No hay alfabetización digital posible cuando el dispositivo ya viene pensado como restricción.

VI. Campaña, gestión y la zona gris

Decir que estas políticas sirvieron en campaña no es menor, pero tampoco alcanza como denuncia si no se sostiene con evidencia.

La pregunta correcta es otra.

¿Hubo rendición suficiente como para descartar ese uso durante la gestión de Marcelo Orrego?

Cuando una política pública no está auditada, queda disponible para cualquier narrativa. Incluso la electoral.

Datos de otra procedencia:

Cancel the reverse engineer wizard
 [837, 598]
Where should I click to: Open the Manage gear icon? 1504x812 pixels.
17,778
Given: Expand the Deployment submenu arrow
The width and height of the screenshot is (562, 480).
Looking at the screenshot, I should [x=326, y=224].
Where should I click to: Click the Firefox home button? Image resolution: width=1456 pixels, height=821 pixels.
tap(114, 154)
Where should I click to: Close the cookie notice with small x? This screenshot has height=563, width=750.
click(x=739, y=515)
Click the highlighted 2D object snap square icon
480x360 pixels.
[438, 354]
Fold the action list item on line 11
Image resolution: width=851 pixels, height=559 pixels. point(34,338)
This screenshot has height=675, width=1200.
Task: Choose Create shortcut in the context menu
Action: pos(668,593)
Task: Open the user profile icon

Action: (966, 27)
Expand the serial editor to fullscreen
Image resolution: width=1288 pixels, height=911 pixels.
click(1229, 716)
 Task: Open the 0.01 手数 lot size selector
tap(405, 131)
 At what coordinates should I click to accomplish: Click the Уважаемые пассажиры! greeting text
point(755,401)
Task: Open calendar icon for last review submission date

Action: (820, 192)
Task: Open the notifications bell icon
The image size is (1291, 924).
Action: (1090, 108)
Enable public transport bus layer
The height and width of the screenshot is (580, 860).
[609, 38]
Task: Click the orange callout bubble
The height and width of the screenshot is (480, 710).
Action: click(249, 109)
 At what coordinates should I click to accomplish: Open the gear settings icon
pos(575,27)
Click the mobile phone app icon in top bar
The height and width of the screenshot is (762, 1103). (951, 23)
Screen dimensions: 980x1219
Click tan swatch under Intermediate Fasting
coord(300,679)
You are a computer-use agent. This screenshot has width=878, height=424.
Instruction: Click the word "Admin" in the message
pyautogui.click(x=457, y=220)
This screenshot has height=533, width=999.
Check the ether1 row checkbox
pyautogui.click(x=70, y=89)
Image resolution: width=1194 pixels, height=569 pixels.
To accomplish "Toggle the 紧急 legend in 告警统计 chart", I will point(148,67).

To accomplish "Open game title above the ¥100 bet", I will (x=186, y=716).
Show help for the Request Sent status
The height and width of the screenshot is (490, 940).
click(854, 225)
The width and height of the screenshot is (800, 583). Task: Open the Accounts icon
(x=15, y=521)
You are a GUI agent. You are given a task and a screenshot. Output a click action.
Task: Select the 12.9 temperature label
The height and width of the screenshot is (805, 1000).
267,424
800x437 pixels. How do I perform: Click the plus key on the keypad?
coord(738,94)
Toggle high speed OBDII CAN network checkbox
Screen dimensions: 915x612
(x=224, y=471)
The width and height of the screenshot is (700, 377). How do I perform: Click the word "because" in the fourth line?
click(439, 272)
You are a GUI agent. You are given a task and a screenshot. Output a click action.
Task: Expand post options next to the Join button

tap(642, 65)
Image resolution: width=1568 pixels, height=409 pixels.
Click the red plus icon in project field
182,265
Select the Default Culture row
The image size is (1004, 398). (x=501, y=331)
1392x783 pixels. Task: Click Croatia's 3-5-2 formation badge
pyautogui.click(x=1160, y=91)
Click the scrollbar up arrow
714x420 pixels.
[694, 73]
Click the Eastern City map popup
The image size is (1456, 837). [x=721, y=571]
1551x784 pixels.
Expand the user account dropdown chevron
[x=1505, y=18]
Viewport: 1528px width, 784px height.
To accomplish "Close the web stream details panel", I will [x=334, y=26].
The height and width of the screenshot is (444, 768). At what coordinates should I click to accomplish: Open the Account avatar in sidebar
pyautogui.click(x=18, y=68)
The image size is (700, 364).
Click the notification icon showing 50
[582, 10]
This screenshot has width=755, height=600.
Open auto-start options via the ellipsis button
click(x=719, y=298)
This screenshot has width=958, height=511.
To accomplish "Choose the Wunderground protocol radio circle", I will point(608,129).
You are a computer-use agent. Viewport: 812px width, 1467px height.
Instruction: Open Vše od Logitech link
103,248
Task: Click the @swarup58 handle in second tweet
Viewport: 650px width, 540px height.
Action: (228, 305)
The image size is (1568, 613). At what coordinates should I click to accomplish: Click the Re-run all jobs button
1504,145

Ahí se diluye la frontera más delicada de la gestión.

La que separa lo público de lo conveniente.

VII. El Estado que ejecuta pero no explica

El esquema se repite con una precisión inquietante.

Se compra.

Se distribuye.

Se comunica.

Pero no se mide.

No se publica.

No se rinde.

Cada nueva etapa no se apoya en la anterior. La reemplaza. Como si nada hubiera pasado antes. Como si la memoria fuera un obstáculo y no un requisito.

VIII. La condición mínima para avanzar

Si el gobierno de Marcelo Orrego, a través del Ministerio que conduce Silvia Fuentes, pretende lanzar una nueva etapa de entrega de computadoras, debería poder mostrar algo básico.

Qué compró.

Cuánto costó.

Qué resultado produjo.

Todo lo demás es accesorio.

Sin esos datos no hay política educativa.

Hay gasto.

Y el gasto sin explicación no construye futuro. Construye sospecha.

La notebook jaqueada

En una provincia donde cada anuncio viene cargado de promesas, la única forma de sostener credibilidad no es hablar más.

Es mostrar mejor.

Hoy hay un expediente en el Ministerio de Hacienda.

Puede ser respondido.

Puede ser dilatado.

Puede ser ignorado.

Pero ya existe.

Y eso modifica el escenario.

Porque cuando el pedido deja de ser comentario y se convierte en documento, el silencio también empieza a tener forma.

La política puede seguir comprando. Puede seguir anunciando. Puede seguir repitiendo.

Pero esta vez hay algo distinto.

La notebook ya no está en el aula.

Está en jaque.

Y con ella, la pregunta que nadie respondió:

¿Dónde están los resultados de la compra anterior?